**TAREAS Y EJERCICIOS:**
- A) Según el texto sobre fenicios y Tartessos, ¿cuántos años duró el asedio antes de que Tiro cayera en manos de Nabucodonosor?
- B) Edita el pasaje del texto sobre fenicios y Tartessos que comienza con "Dama de Elche." y continúa hasta "Foto del autor.", y cambia "finura" por "delicadeza".
- C) Retoma el texto sobre fenicios y Tartessos y continúalo a partir de donde termina.

**TEXTO DE ESTUDIO:**

_ _ _ _ _ _ _

Poco después, la península empieza a recibir las primeras influencias desde el Mediterráneo oriental, especialmente de los fenicios, provenientes de las costas del actual Líbano (¡pobre Líbano! ¿Quién te ha visto y quién te ve?) y de los griegos (antiguos). Es lo que los expertos llaman la influencia orientalizante frente a la indoeuropea, que era la que nos venía del centro de Europa a través de (los extremos) del Pirineo. La situación geográfica de las costas levantinas y de Andalucía hace que esas regiones sean las primeras en recibir a los nuevos visitantes; no venían de turistas sino en busca de metales y mercados para vender sus productos elaborados. Cádiz es fundada por los fenicios, seguramente alrededor del siglo VII a. C. (la Biblia menciona Cádiz en su Antiguo Testamento, pero las referencias escritas no coinciden con los restos materiales encontrados hasta ahora) lo que la convierte en una de las ciudades más antiguas de Europa. No vienen muchos fenicios, pero su influencia fue decisiva: se produce una aculturación (proceso de recepción de otra cultura y de adaptación a ella, en especial con pérdida de la cultura propia) de las poblaciones indígenas que las cambiará para siempre. La interacción de los fenicios con las poblaciones indígenas crea una de las culturas peninsulares más particulares (y mitificadas): Tartessos; se menciona en la Biblia y en otras referencias escritas de los griegos, pero no se han encontrado restos materiales definitivos que permitan localizarla geográficamente; a pesar del esfuerzo que se ha desplegado en ello. Lo más probable es que estuviera en la desembocadura del Guadalquivir y es el fruto de influencia fenicia (sociedad urbana, compleja, estratificada) y la cultura indígena (preurbana, organización social simple y poco diferenciada, economía agrícola y ganadera, sin especialización). Algunas fuentes hablan de un basileus y dinastías (Gerión, Gárgoris y Habis), pero no se puede hablar de monarquía hereditaria, aunque sí parece claro que hay un proceso de unificación regional. Tras un prolongado asedio de trece años, Tiro cae en manos de Nabucodonosor (573 a. C.) y el desorden comercial se adueña del Mediterráneo; para Tartessos, el desbarajuste de los mercados metalíferos es mortal en beneficio de la emergencia de la colonia griega de Marsella; la civilización tartesia desaparece hacia el siglo VI a. C. dejando un halo de misterio… y faena para las futuros arqueólogos.
Dama de Elche. Escultura íbera del siglo VI a. C. Pieza hallada en 1897 en Elche. Fue comprada por el Museo del Louvre, pero vuelve a España en 1941. Nótese la perfección y finura de la dama. Actualmente, se exhibe en el museo Arqueológico Nacional. Foto del autor.

_ _ _ _ _ _ _

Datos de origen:
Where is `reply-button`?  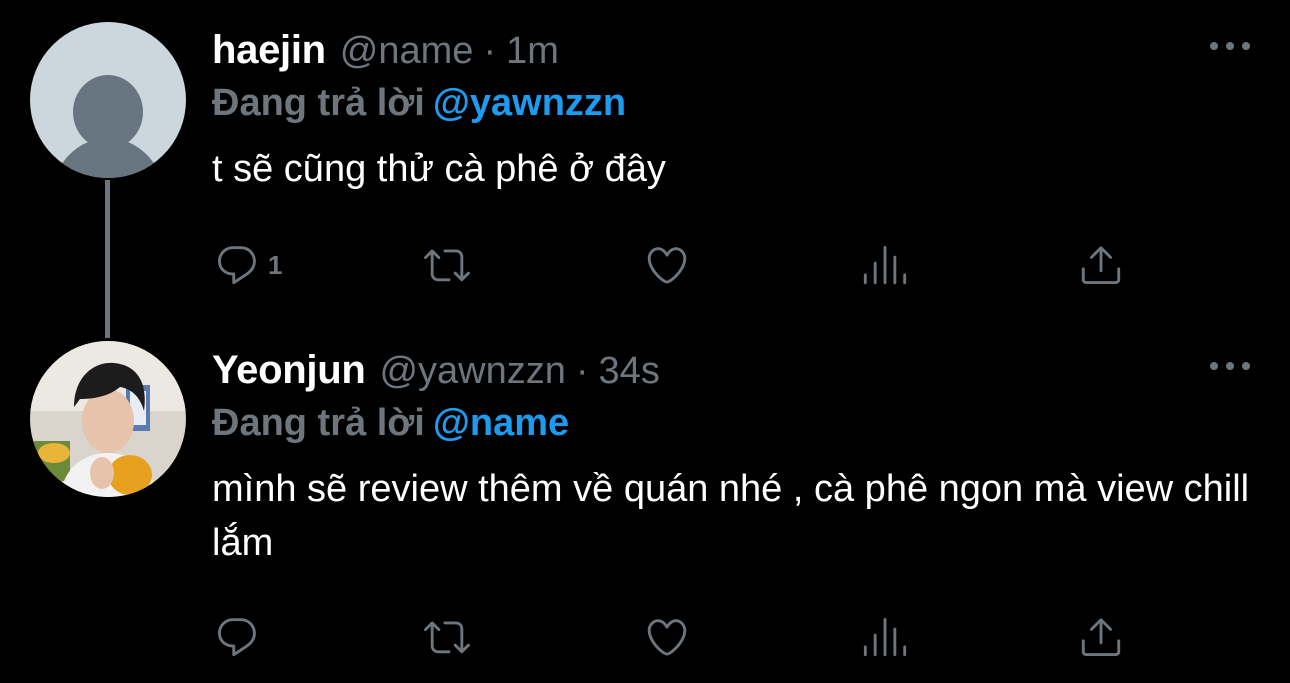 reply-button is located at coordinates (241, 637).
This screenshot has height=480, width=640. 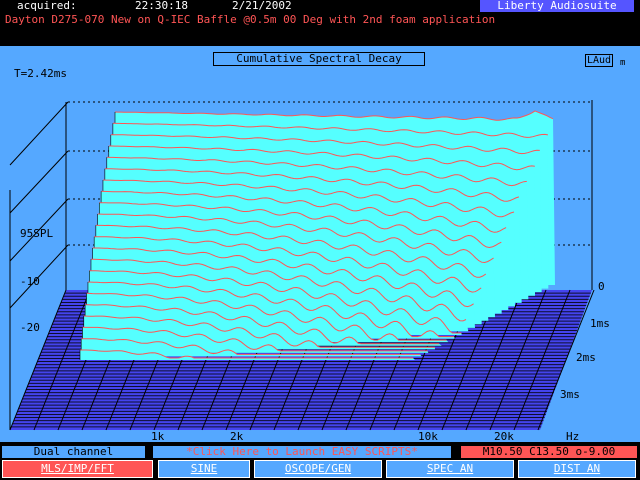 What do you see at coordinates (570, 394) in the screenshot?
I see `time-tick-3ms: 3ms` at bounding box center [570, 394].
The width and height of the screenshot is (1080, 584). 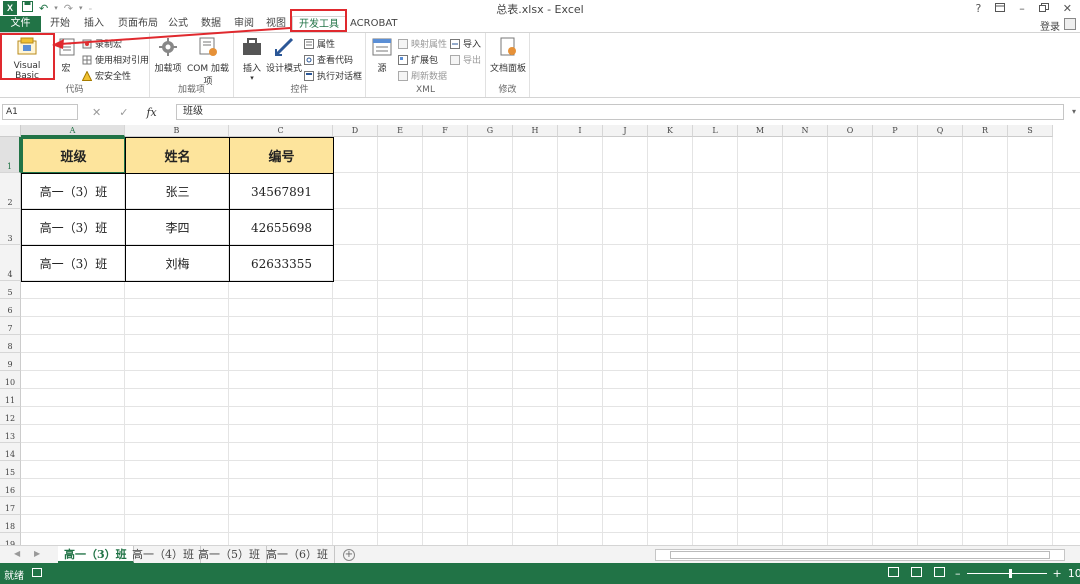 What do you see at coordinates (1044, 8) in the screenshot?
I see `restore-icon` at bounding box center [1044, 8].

_ _ _ _ _ _ _

**RESPUESTAS:**
- A) Trece años.

- B)
Dama de Elche. Escultura íbera del siglo VI a. C. Pieza hallada en 1897 en Elche. Fue comprada por el Museo del Louvre, pero vuelve a España en 1941. Nótese la perfección y delicadeza de la dama. Actualmente, se exhibe en el museo Arqueológico Nacional. Foto del autor.

- C)
Hacia el año 600 a. C., los griegos desembarcan en Ampurias (Gerona). Tampoco vienen de turistas: vienen a fundar colonias comerciales que posibilitarán nuevas relaciones e influencias con los pueblos indígenas de alrededor, más débiles cuanto más hacia el interior nos movemos. Estamos ya a las puertas de la historia, el tiempo en las que ya hay referencias escritas. Hemos visto como durante milenios a la península ibérica han venido gentes del norte (indoeuropeos) y procedentes del Mediterráneo oriental y del norte de África. Siempre entre dos mundos. Las interacciones crean mundos diferenciados, pero también rasgos comunes. Estamos en el primer milenio antes de nuestra era; los pueblos de la península ya no son lo que eran: los griegos y los fenicios han cambiado la estructura cultural y material de los indígenas para siempre; han introducido el alfabeto, expandido la agricultura y la minería, han fundado o mejorado urbes y han abierto un nuevo espacio comercial con lo que ello conlleva de nuevos aires y apertura a nuevos estímulos. Los expertos suelen dividir al cosmos poblacional de mediados del primer milenio en dos partes: los íberos, que se extiende por la mitad este de la península, más abiertos a las influencias mediterráneas y por tanto más avanzados cultural y materialmente; al norte de una línea imaginaria que partiría de Gerona hasta Cádiz, viven como pueden los pueblos de influencia indoeuropea, que algunos llaman celtas; más alejados de las influencias civilizadoras que vienen de Grecia y de los fenicios. Entre medias, a medio camino en casi todos los aspectos, pueblos denominados celtíberos. Podemos matizar hasta el infinito, pero creo que para lo que viene es suficiente.
los romanos
(siglos II a. C.— siglo v d. c.)
Seguramente el avispado lector ya estará echando de menos a los romanos. Con toda probabilidad, cerca de cada uno de nosotros hay un recuerdo romano y a algunos, los más veteranos, todavía nos levantará pesadillas recordar los sudores escolares para distinguir los dativos de los acusativos en las declinaciones del latín. Paciencia, lector, ya casi llegamos. Estamos a mediados del primer milenio antes de nuestra era y tenemos a nuestros españolitos del momento influenciados por las corrientes civilizadoras de griegos y fenicios que, como consecuencia, producen cierta uniformidad cultural según sea mayor o menor lo aprendido. Los del Levante y Andalucía parecen que van un poco más adelantados con respecto a los más asilvestrados del centro y norte de la península (lo que sucede por no tener playas en mares calentitos).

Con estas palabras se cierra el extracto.